In 1609 the area became a captaincy general, when the governor and Audiencia president was also granted the title of captain general to deal with foreign threats to the area from the Caribbean, granting the area autonomy in administrative and military matters. Around the same time Habsburg Spain created other captaincies general in Puerto Rico (1580), Cuba (1607) and Yucatán (1617).

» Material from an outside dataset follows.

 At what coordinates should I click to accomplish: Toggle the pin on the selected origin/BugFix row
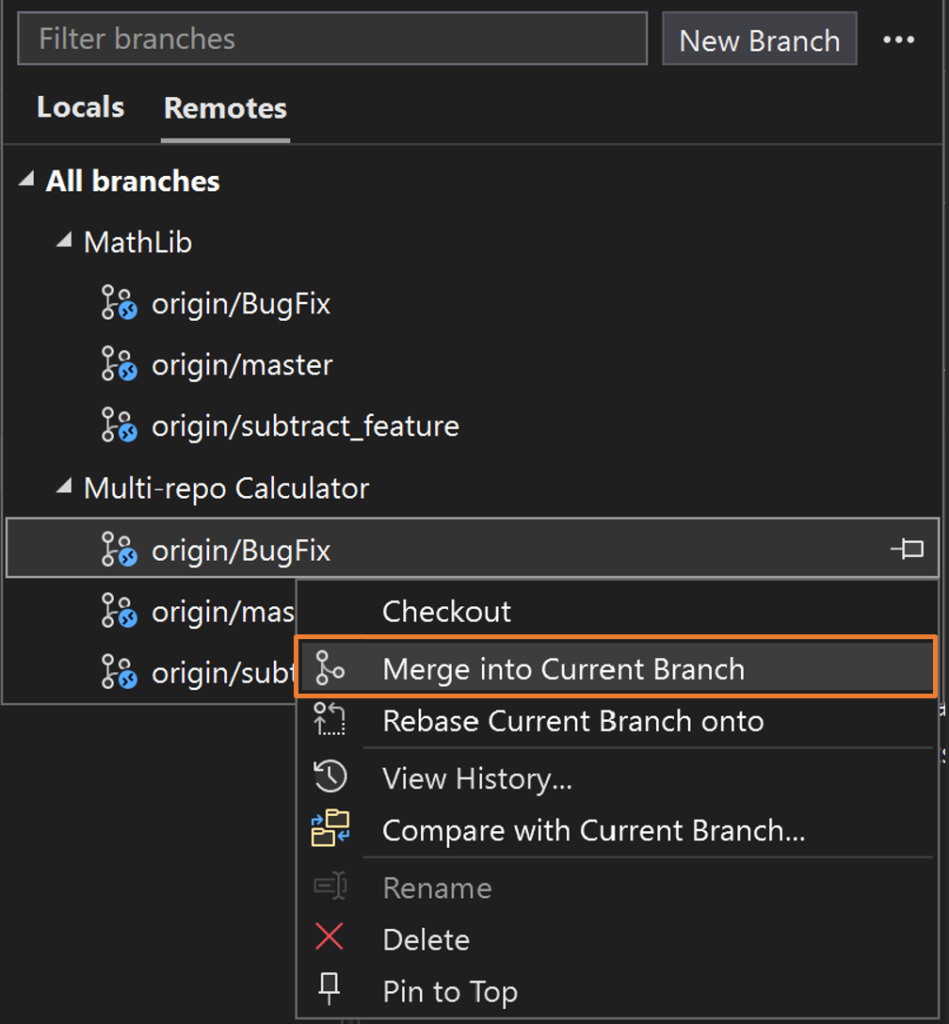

In the 17th century, a process of uniting the church hierarchy of Central America also began. The dioceses of Comayagua and León became suffragan to the Archdiocese of Mexico in 1620 and 1647, respectively. Finally, in the 18th century, Guatemala was raised to an archdiocese in 1743 and the dioceses of León, Chiapas and Comayagua were made suffragan to it, giving the region unity and autonomy in religious matters.

As part of the Bourbon Reforms in 1786 the crown established a series of intendancies in the area, which replaced most of the older corregimientos. The intendants were granted broad fiscal powers and charged with promoting the local economy. The new intendancies were San Salvador (El Salvador), Ciudad Real (Chiapas), Comayagua (Honduras), and León (Nicaragua).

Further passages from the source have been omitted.